Controls on the Lateral Variation in Structural Style along an Evaporite-Influenced Normal Fault Array, Halten Terrace, Offshore Mid-Norway
The Halten Terrace is underlain by a rheologically weak Triassic evaporitic package, resulting in the development of vertically decoupled normal fault systems during Middle Jurassic to Early Cretaceous crustal extension. The fault systems that bound the eastern margin of the Halten Terrace show considerable along-strike variation in structural style. Mapping of faults and key seismic horizons on 3D seismic data, analysis of throw variations along faults, and seismic attribute analysis to identify likely evaporite facies, allow us to constrain the factors that influence the evolution of rift-related structural styles in this evaporite-influenced setting.

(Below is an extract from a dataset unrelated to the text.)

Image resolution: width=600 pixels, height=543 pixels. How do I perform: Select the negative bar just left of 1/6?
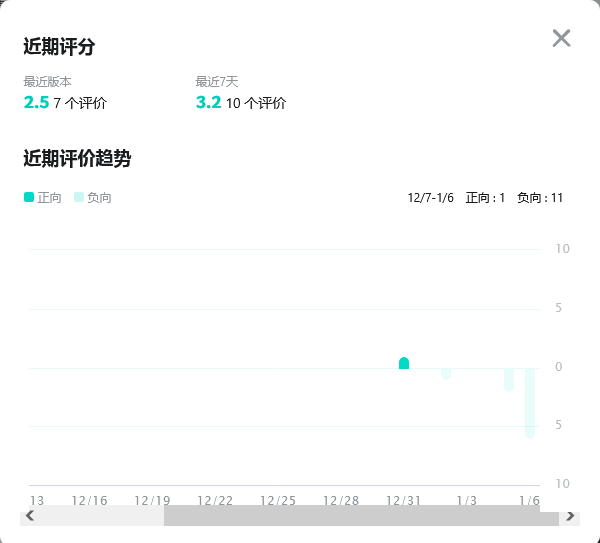[x=509, y=379]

Four structural domains are identified along the fault system that bounds the eastern margin of the Halten Terrace, and from north to south these are: i) dominantly thick-skinned normal faults that affect both sub-salt basement and supra-salt cover, ii) basement-restricted normal faults associated with partially decoupled, fault-propagation folds, iii) dominantly thick-skinned, relatively distributed normal faults, and iv) dominantly thick-skinned, relatively localised normal faults. An abrupt change in structural style in the north of the study area is controlled by a fault domain boundary associated with a basement-involved, thick-skinned, NE-striking fault. Measurements of summed throw and estimated strain across the fault system show that the amount of throw and strain accommodated by the basin margin fault system increase towards the south, corresponding to a change to more localised faulting. The thickness of the evaporite package varies across the study area, with thickened areas occurring in the hangingwall areas of NE-striking, basement-involved, fault systems. However, variations in salt thickness do not correspond spatially to variations in structural style. Wireline logs from wells that penetrate the evaporite package, and volume attribute analysis of 3D seismic data, suggest marked facies variations in the upper of the two evaporite units. For example, a change in seismic facies from high-amplitude, low variance to low-amplitude, high variance corresponds to a change from dominantly decoupled to dominantly thick-skinned faulting. We conclude that the sub-evaporite fault template, the amount of strain accommodated across the fault system, and facies variations in the evaporite influence structural style, but variations in evaporite thickness are not large enough to influence style.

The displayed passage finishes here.